** ENTRIES SUPPLIED follows **
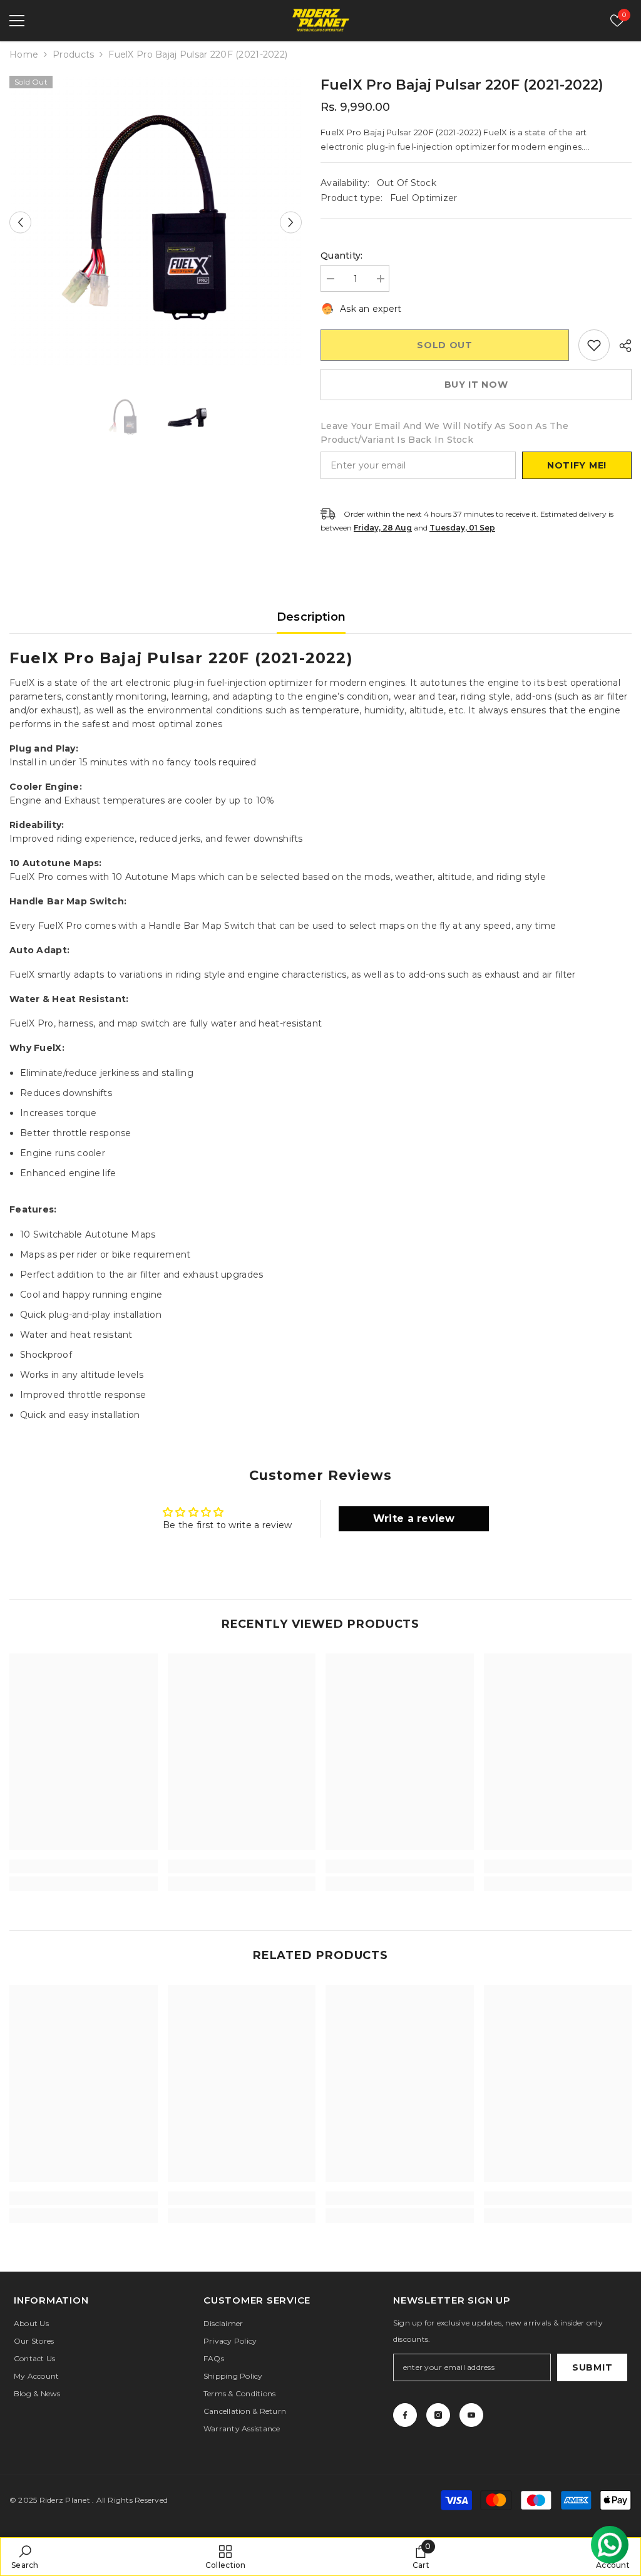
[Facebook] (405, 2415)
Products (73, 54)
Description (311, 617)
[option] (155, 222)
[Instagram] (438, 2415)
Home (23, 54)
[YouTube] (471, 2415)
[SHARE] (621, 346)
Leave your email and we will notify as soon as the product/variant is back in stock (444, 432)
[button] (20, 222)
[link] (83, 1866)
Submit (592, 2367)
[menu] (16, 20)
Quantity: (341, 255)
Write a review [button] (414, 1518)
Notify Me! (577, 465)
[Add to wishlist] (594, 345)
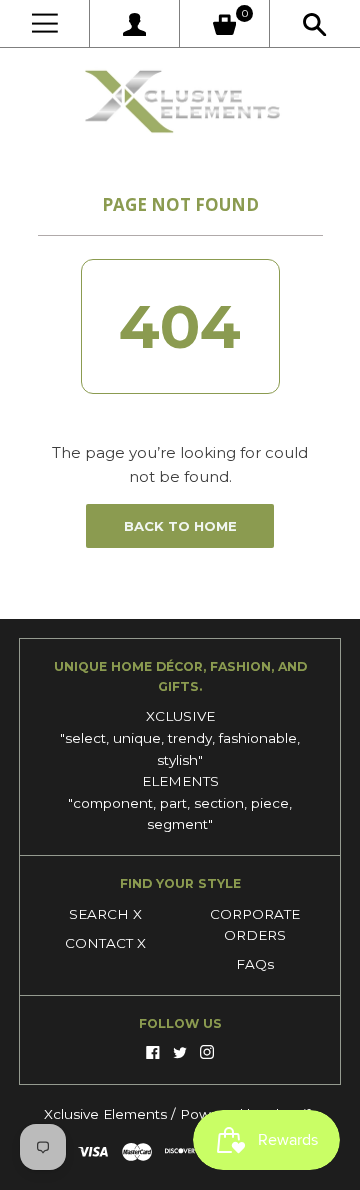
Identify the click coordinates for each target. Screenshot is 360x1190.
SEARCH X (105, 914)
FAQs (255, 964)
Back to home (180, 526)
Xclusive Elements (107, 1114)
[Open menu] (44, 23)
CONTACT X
** End of ENTRIES SUPPLIED **
## [PROBLEM DESCRIPTION]
Write out again, exactly, each line from the one with "Submit (592, 2367)" to the end of the entries. No pictures go in.

## [SOLUTION TO THIS EXERCISE]
Submit (592, 2367)
[menu] (16, 20)
Quantity: (341, 255)
Write a review [button] (414, 1518)
Notify Me! (577, 465)
[Add to wishlist] (594, 345)
Identify the click coordinates for each target. Screenshot is 360x1190.
SEARCH X (105, 914)
FAQs (255, 964)
Back to home (180, 526)
Xclusive Elements (107, 1114)
[Open menu] (44, 23)
CONTACT X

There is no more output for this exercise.